[BEGIN Text segment]

Paddy Lawton, managing director of ISV Digital Union, said it was a great move for Big Blue. "Having brands alone was impossible, because on one deal you could have five different sales people in there: one for Tivoli, one for WebSphere, one for DB2 and so on.

Now with the vertical alignment there will just be one, who will have specialist knowledge about that vertical. Also, now business partners that have an industry-specific solution will be matched by an industry specialist inside IBM."

Kevin Drew, managing director of VAR and ISV Triangle, agreed that the move made sense.

"Selling a product in this way will get the customer to buy more, because you are solving a business problem, and IBM is now spending proper money on helping us to do this." he said.

Duncan said that as part of the PWIN initiative, IBM is simplifying its ISV web site and conducting marketing and education programmes. IBM has worked with ISVs to develop a road map, which has two key drivers: business performance management and utilising customer infrastructure.

Leaving few doubts about who the scheme is intended to attack, Duncan added: "IBM is realigning how its partners go to market with ISVs, leveraging business insight in the enterprise and SME markets. These are advantages Microsoft cannot offer."

Mark Launtenbach, general manager global SME at IBM, went further, claiming: "It is not lost on the ISV community that they have big competition in their space. ISVs are unnerved by Microsoft being in their space."

[END Text segment]
[BEGIN Records provided]

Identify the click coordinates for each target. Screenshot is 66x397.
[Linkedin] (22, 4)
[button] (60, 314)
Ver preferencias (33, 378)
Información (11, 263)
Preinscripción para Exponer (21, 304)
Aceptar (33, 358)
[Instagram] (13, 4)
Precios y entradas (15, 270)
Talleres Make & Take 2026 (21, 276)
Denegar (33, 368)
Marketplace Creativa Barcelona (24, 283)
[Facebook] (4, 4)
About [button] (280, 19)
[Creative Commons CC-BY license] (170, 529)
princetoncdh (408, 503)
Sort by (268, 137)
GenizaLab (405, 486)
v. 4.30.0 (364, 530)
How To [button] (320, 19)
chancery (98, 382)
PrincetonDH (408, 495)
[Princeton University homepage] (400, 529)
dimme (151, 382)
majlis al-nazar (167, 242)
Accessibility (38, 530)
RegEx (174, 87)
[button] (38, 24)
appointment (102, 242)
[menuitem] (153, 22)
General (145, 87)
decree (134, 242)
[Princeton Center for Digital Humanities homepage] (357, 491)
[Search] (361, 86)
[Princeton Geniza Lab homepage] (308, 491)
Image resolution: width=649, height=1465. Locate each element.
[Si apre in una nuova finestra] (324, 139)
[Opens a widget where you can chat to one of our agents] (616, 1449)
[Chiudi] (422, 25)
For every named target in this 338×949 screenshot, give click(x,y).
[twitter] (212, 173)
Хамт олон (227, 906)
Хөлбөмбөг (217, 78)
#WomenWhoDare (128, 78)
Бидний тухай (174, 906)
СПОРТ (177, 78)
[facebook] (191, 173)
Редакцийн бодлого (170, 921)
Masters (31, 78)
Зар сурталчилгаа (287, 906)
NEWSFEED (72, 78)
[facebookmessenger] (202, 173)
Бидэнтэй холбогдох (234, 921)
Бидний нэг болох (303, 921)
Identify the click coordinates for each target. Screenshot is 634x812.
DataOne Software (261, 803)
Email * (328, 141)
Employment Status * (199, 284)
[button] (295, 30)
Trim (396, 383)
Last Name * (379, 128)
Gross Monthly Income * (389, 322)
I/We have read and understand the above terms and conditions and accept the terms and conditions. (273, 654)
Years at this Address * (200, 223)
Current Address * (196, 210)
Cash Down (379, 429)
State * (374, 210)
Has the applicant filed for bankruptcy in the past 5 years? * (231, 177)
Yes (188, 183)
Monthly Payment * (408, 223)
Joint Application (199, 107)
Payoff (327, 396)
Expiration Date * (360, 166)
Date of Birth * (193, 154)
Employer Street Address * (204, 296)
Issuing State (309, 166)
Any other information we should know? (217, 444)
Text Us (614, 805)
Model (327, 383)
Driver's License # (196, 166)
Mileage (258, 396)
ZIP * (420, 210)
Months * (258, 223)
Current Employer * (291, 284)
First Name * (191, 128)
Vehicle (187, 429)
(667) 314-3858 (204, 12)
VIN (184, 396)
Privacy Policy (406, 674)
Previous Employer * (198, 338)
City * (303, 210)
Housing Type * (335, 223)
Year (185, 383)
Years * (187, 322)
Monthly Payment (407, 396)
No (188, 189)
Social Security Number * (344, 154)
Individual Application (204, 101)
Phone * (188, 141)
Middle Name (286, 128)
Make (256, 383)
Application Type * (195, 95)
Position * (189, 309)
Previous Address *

[END Records provided]

- [Written task]: Turn the paragraph of the IBM article that begins "Duncan said that as part of the PWIN initiative" into a short bulleted list that keeps its main facts.

- [Answer to this exercise]:
According to Duncan, as part of the PWIN initiative:
- IBM is simplifying its ISV web site.
- IBM is running marketing and education programs.
- IBM has worked with ISVs on a road map with two key drivers: business performance management and utilizing customer infrastructure.